*Data entries*.
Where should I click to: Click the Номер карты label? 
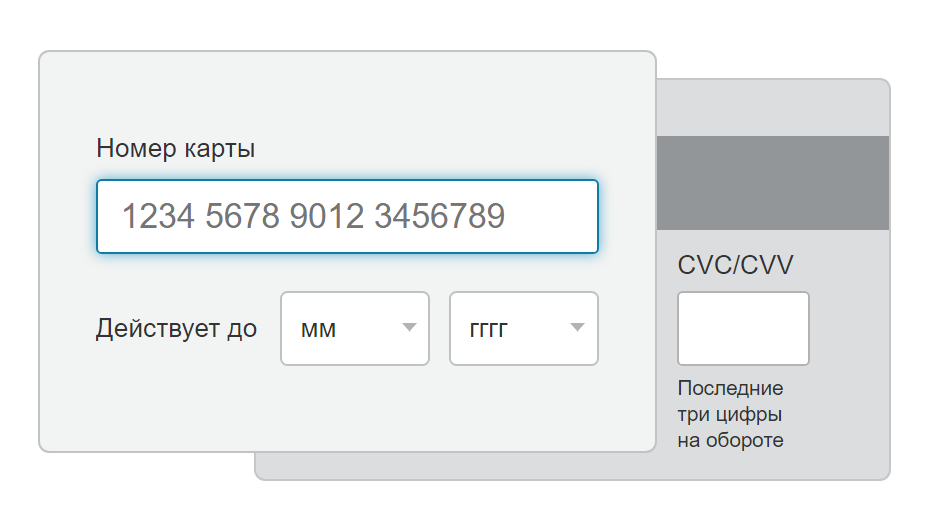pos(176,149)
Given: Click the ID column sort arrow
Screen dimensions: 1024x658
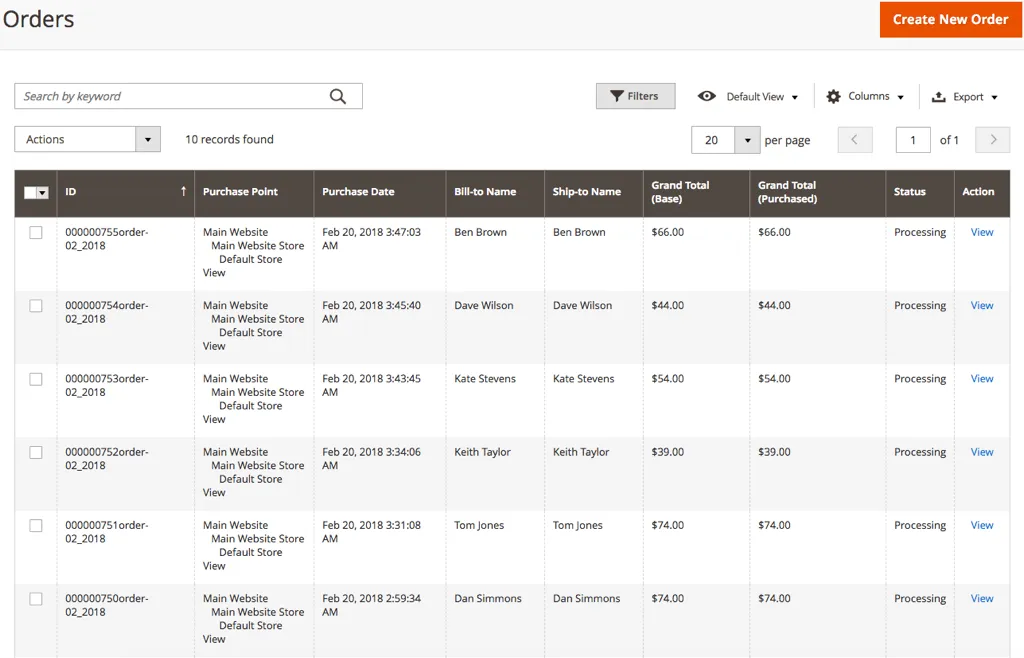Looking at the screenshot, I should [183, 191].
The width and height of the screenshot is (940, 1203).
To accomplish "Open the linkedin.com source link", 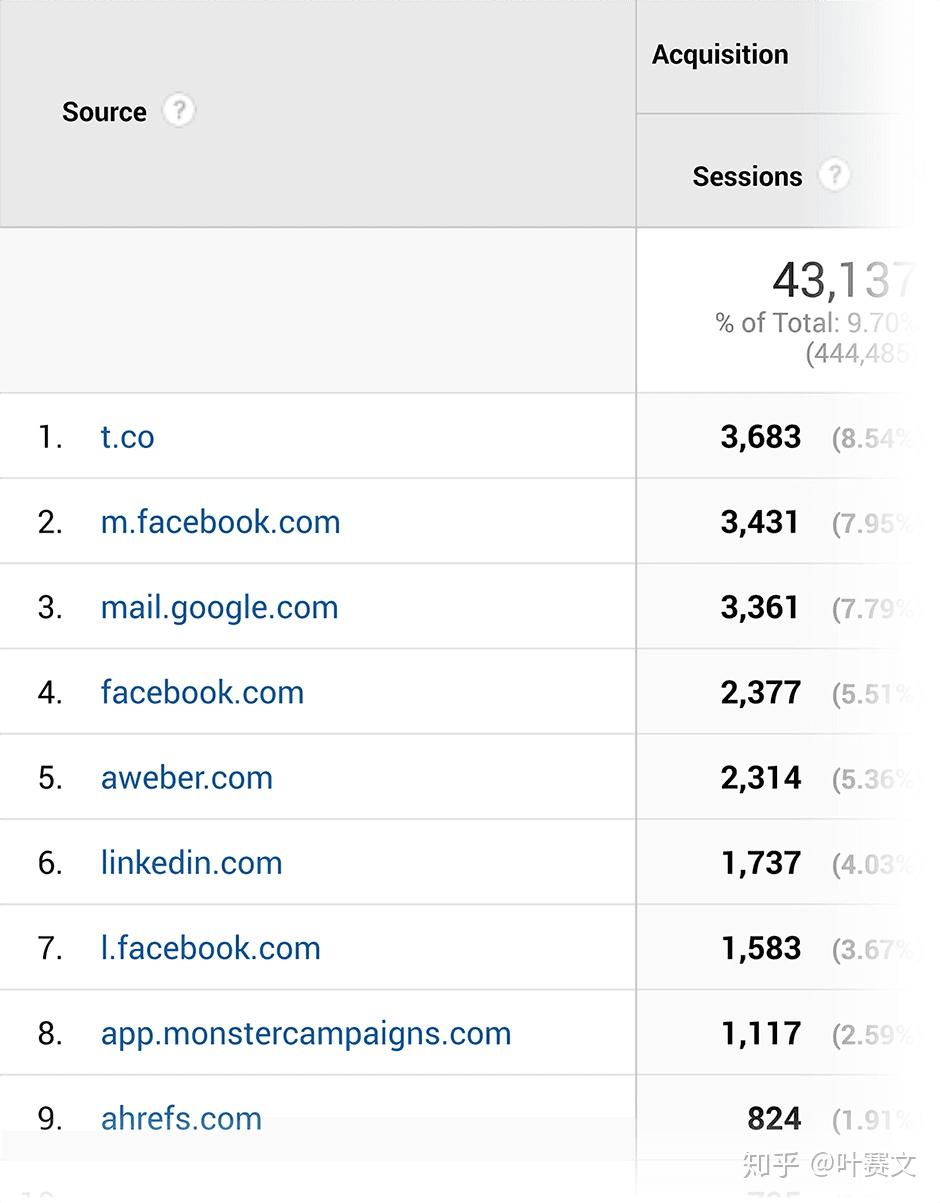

*WHAT THE EXERCISE ASKS*. Give back exactly the lines from the line with "The width and" through the end of the records, both included; keep all pictures out.

*FINISHED EXERCISE*.
The width and height of the screenshot is (940, 1203).
To accomplish "Open the linkedin.com source link", 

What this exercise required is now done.